== Vorgegebener Text

Schluss mit dem lieblosen Nebeneinander

Schluss mit dem lieblosen Nebeneinander

Wenn es in der Ehe nicht mehr richtig klappt könnte die Komödie „Glücks-Therapie der Herborner Kulturscheune weiterhelfen. Das Stück scheint mitten aus dem Leben gegriffen.

Was macht man, wenn man sich nach achtjähriger Ehe nicht mehr viel zu sagen hat, nichts mehr gemeinsam unternimmt und auch beim Sex die Luft raus ist? Man geht zum Scheidungsanwalt oder zu einer Paartherapie. Für Alice ist die Sache klar, eine Therapie soll ihre Ehe mit Peter retten. „Was soll der Quatsch“, sagt Peter, der die Kosten von 3000 Euro für reine Geldverschwendung hält.

====
== Gegebene Informationen

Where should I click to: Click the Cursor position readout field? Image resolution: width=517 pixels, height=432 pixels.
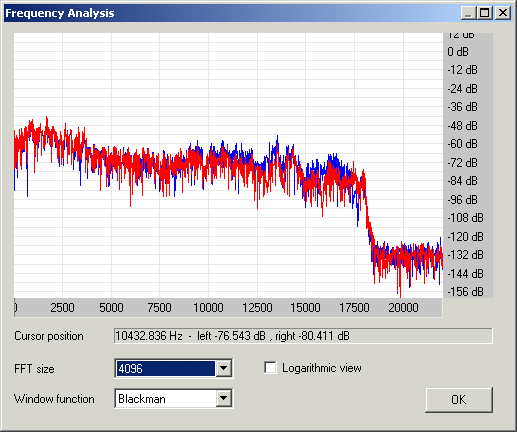coord(303,336)
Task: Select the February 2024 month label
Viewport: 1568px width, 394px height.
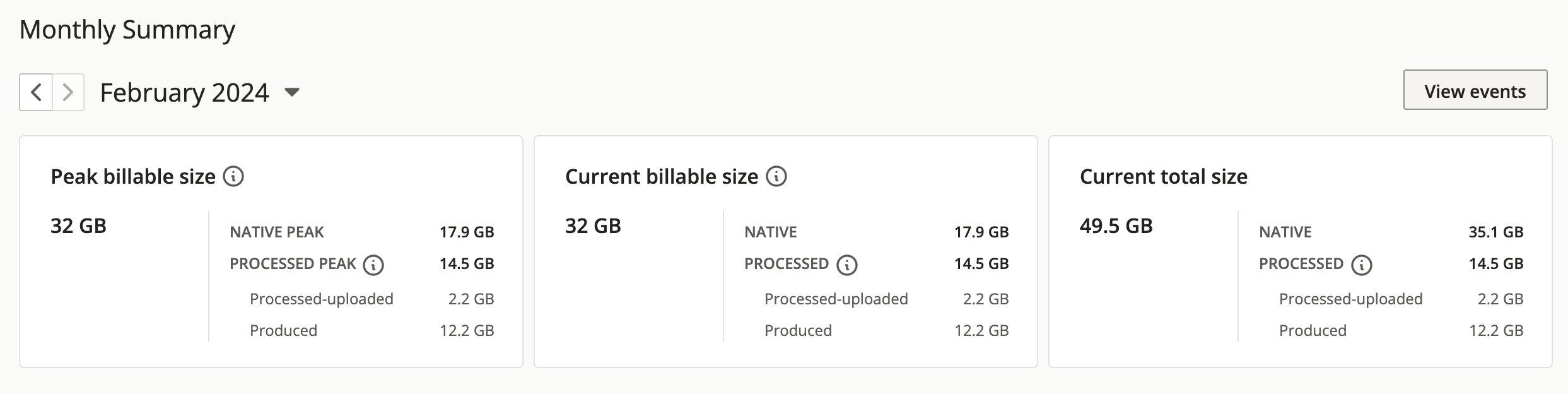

====

- [Zu erledigende Aufgaben]
• 1. Wie lange sind Alice und Peter im Text über die Komödie „Glücks-Therapie“ verheiratet?
• 2. Entnehmen Sie dem Text über die Komödie den Abschnitt, der mit „Was macht man, wenn“ beginnt und mit „reine Geldverschwendung hält.“ endet, und geben Sie ihn wörtlich wieder.

- [Lösungen]
• 1. Seit acht Jahren.

• 2.
Was macht man, wenn man sich nach achtjähriger Ehe nicht mehr viel zu sagen hat, nichts mehr gemeinsam unternimmt und auch beim Sex die Luft raus ist? Man geht zum Scheidungsanwalt oder zu einer Paartherapie. Für Alice ist die Sache klar, eine Therapie soll ihre Ehe mit Peter retten. „Was soll der Quatsch“, sagt Peter, der die Kosten von 3000 Euro für reine Geldverschwendung hält.